_DATA FOR THIS EXERCISE_

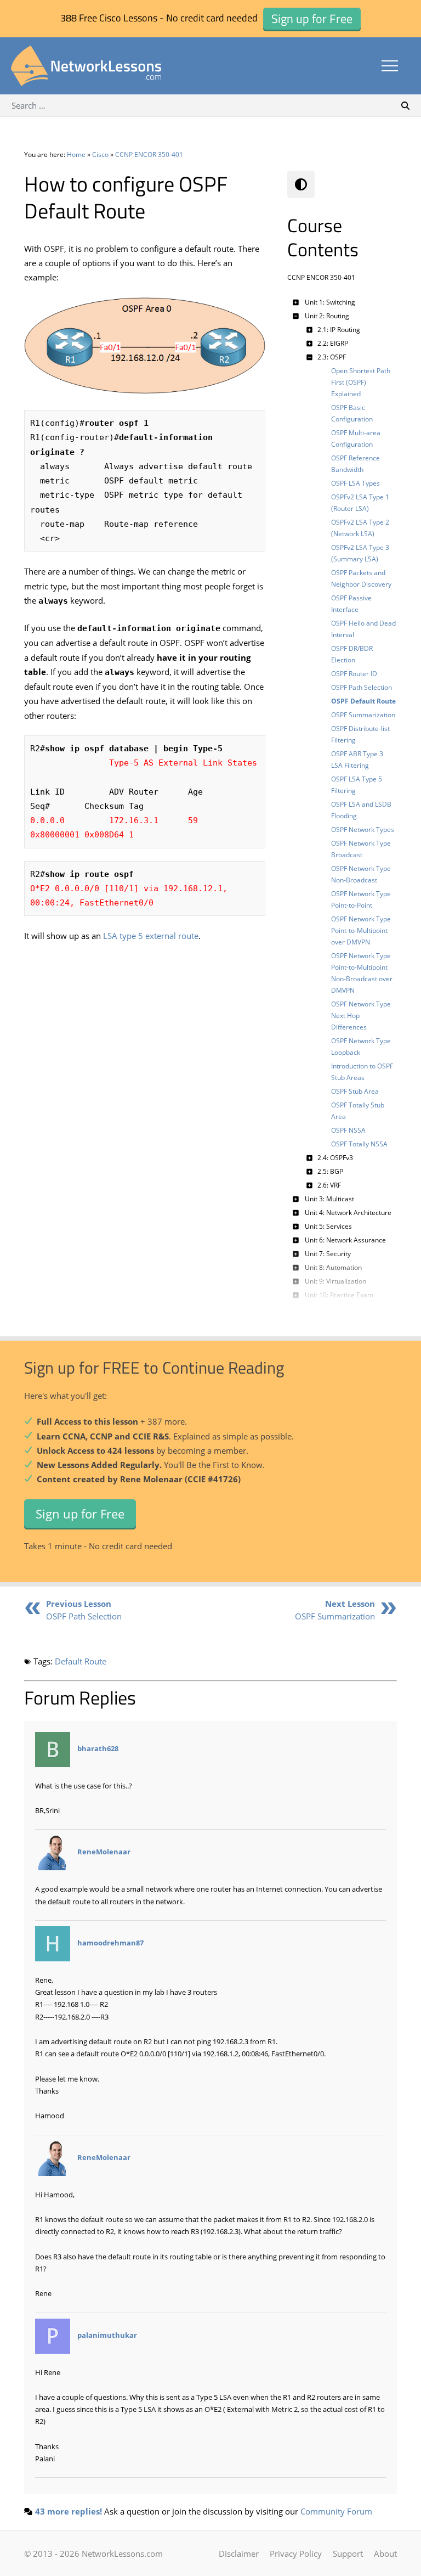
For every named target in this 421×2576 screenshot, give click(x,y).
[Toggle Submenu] (295, 302)
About (385, 2553)
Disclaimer (239, 2553)
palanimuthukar (107, 2335)
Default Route (80, 1661)
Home (76, 154)
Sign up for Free (80, 1513)
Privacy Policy (296, 2553)
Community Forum (336, 2511)
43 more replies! (68, 2511)
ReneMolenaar (103, 1852)
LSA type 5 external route (150, 935)
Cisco (100, 154)
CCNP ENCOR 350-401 (149, 154)
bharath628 (97, 1748)
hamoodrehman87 (110, 1943)
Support (348, 2553)
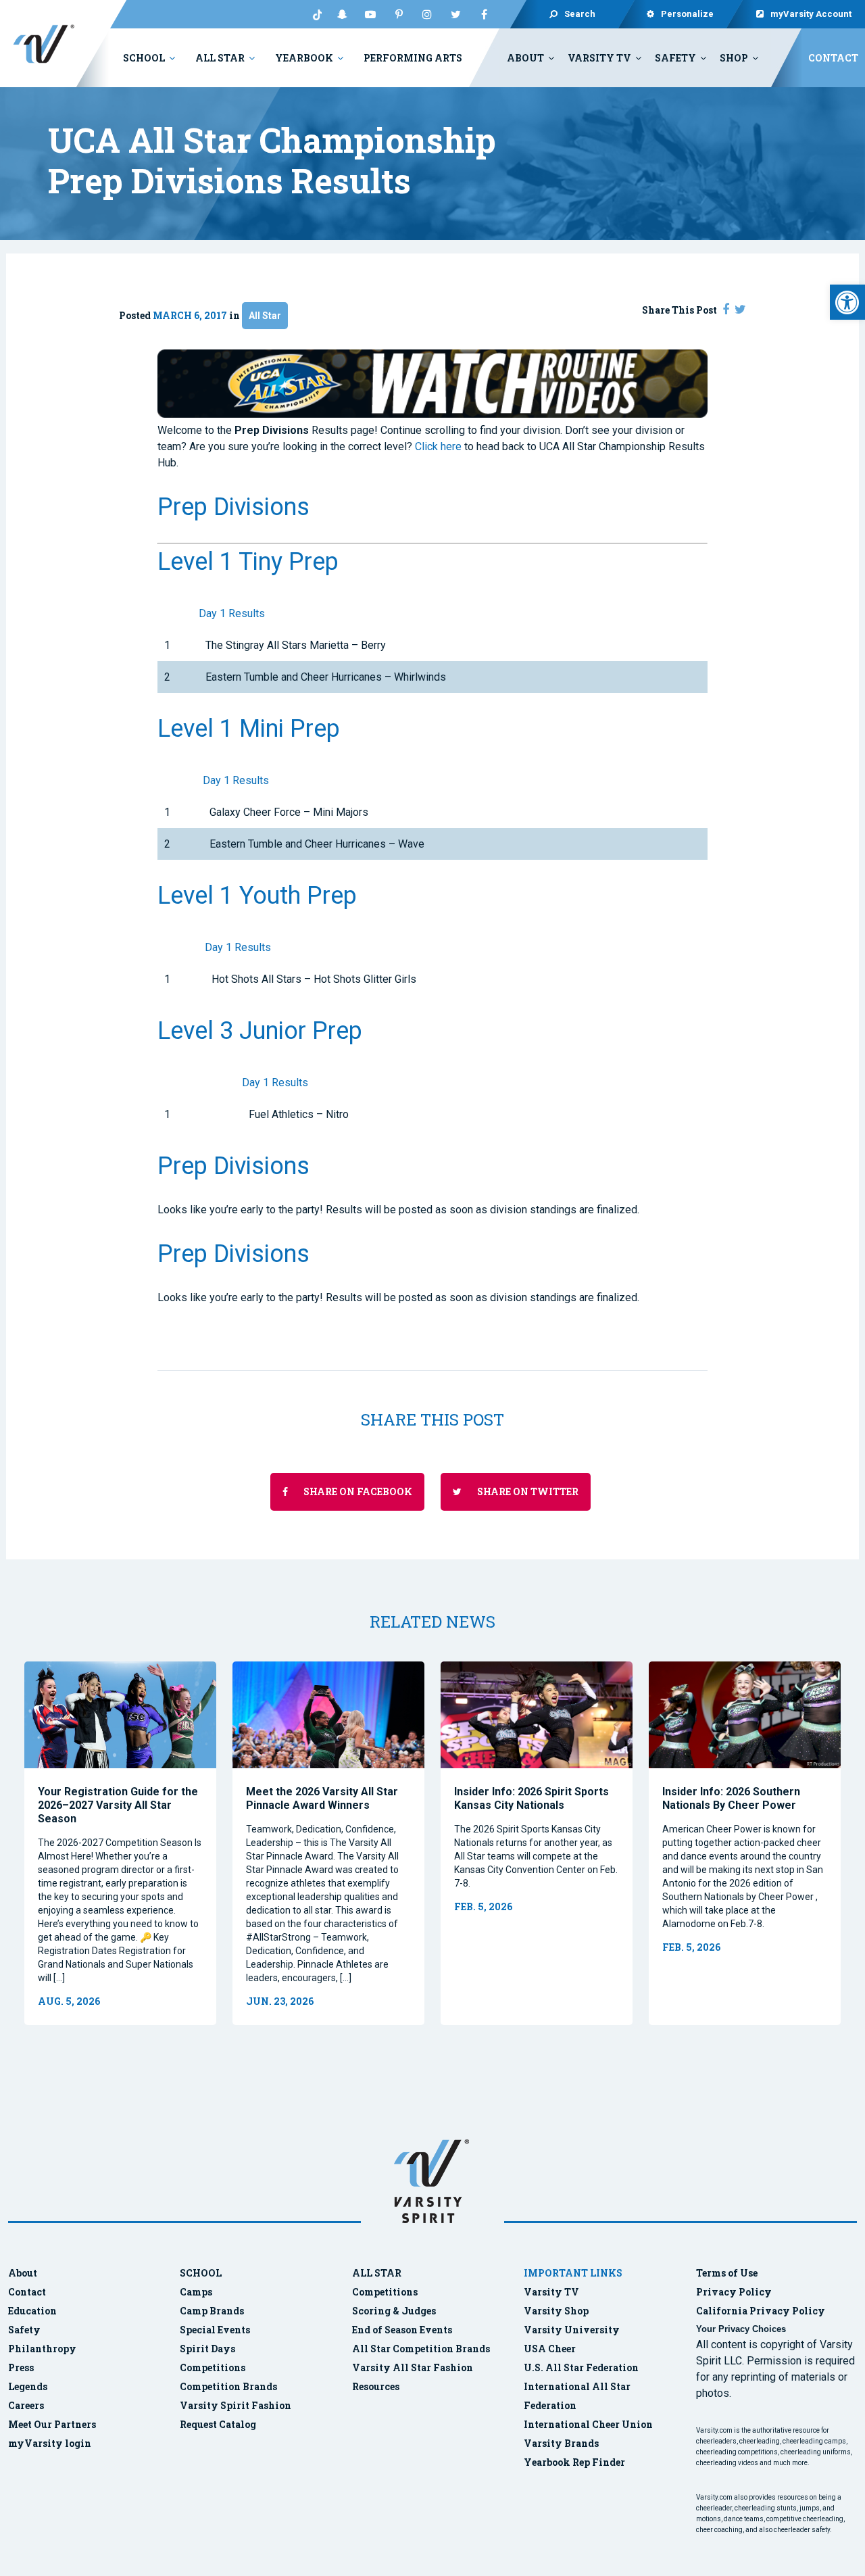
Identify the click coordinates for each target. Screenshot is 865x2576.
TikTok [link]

_ASSIGNED TASK_
Pictures aside, return all the entries above exactly.

_SOLUTION TO THIS TASK_
For every named target in this 421×2576 screenshot, give click(x,y).
[Toggle Submenu] (295, 302)
About (385, 2553)
Disclaimer (239, 2553)
palanimuthukar (107, 2335)
Default Route (80, 1661)
Home (76, 154)
Sign up for Free (80, 1513)
Privacy Policy (296, 2553)
Community Forum (336, 2511)
43 more replies! (68, 2511)
ReneMolenaar (103, 1852)
LSA type 5 external route (150, 935)
Cisco (100, 154)
CCNP ENCOR 350-401 (149, 154)
bharath628 (97, 1748)
hamoodrehman87 (110, 1943)
Support (348, 2553)
Identify the click coordinates for each target. Screenshot is 865x2576.
TikTok [link]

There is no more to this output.